(Source data)
───

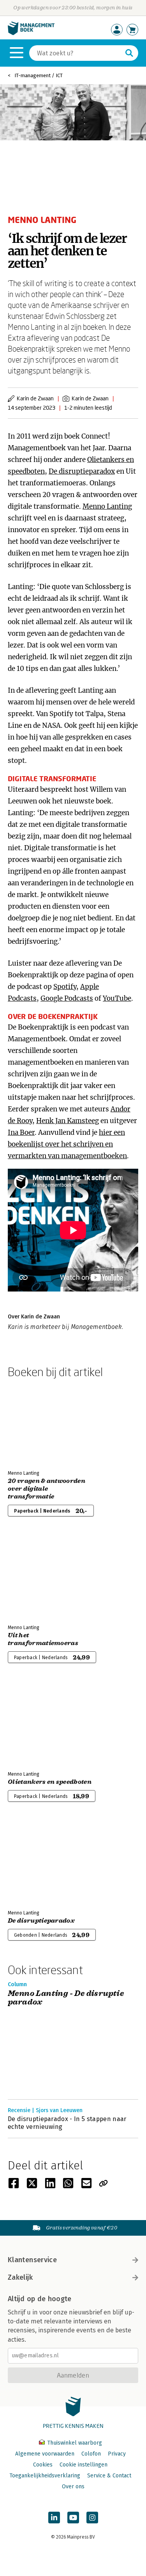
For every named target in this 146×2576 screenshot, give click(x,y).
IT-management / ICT (38, 75)
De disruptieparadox (82, 471)
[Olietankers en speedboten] (35, 1723)
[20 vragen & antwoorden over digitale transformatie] (35, 1422)
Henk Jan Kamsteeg (67, 1120)
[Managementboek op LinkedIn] (54, 2517)
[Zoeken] (129, 53)
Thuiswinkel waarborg (74, 2443)
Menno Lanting (107, 506)
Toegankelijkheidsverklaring (44, 2475)
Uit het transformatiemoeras (43, 1639)
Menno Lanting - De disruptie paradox (66, 1998)
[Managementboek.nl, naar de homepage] (31, 33)
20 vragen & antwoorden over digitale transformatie (46, 1488)
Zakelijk (20, 2277)
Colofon (91, 2453)
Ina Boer (21, 1132)
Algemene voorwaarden (44, 2453)
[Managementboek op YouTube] (73, 2517)
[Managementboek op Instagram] (92, 2517)
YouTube (117, 998)
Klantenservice (32, 2260)
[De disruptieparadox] (35, 1862)
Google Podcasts (66, 998)
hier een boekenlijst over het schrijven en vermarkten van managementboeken (67, 1144)
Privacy (117, 2453)
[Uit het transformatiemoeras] (35, 1577)
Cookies (43, 2464)
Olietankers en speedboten (49, 1782)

───

_EXERCISE DETAILS_
Reproduce the entries above exactly, though not their pictures.

_OUTPUT FOR THIS EXERCISE_
For every named target in this 146×2576 screenshot, give click(x,y).
IT-management / ICT (38, 75)
De disruptieparadox (82, 471)
[Olietankers en speedboten] (35, 1723)
[20 vragen & antwoorden over digitale transformatie] (35, 1422)
Henk Jan Kamsteeg (67, 1120)
[Managementboek op LinkedIn] (54, 2517)
[Zoeken] (129, 53)
Thuiswinkel waarborg (74, 2443)
Menno Lanting (107, 506)
Toegankelijkheidsverklaring (44, 2475)
Uit het transformatiemoeras (43, 1639)
Menno Lanting - De disruptie paradox (66, 1998)
[Managementboek.nl, naar de homepage] (31, 33)
20 vragen & antwoorden over digitale transformatie (46, 1488)
Zakelijk (20, 2277)
Colofon (91, 2453)
Ina Boer (21, 1132)
Algemene voorwaarden (44, 2453)
[Managementboek op YouTube] (73, 2517)
[Managementboek op Instagram] (92, 2517)
YouTube (117, 998)
Klantenservice (32, 2260)
[De disruptieparadox] (35, 1862)
Google Podcasts (66, 998)
hier een boekenlijst over het schrijven en vermarkten van managementboeken (67, 1144)
Privacy (117, 2453)
[Uit het transformatiemoeras] (35, 1577)
Cookies (43, 2464)
Olietankers en speedboten (49, 1782)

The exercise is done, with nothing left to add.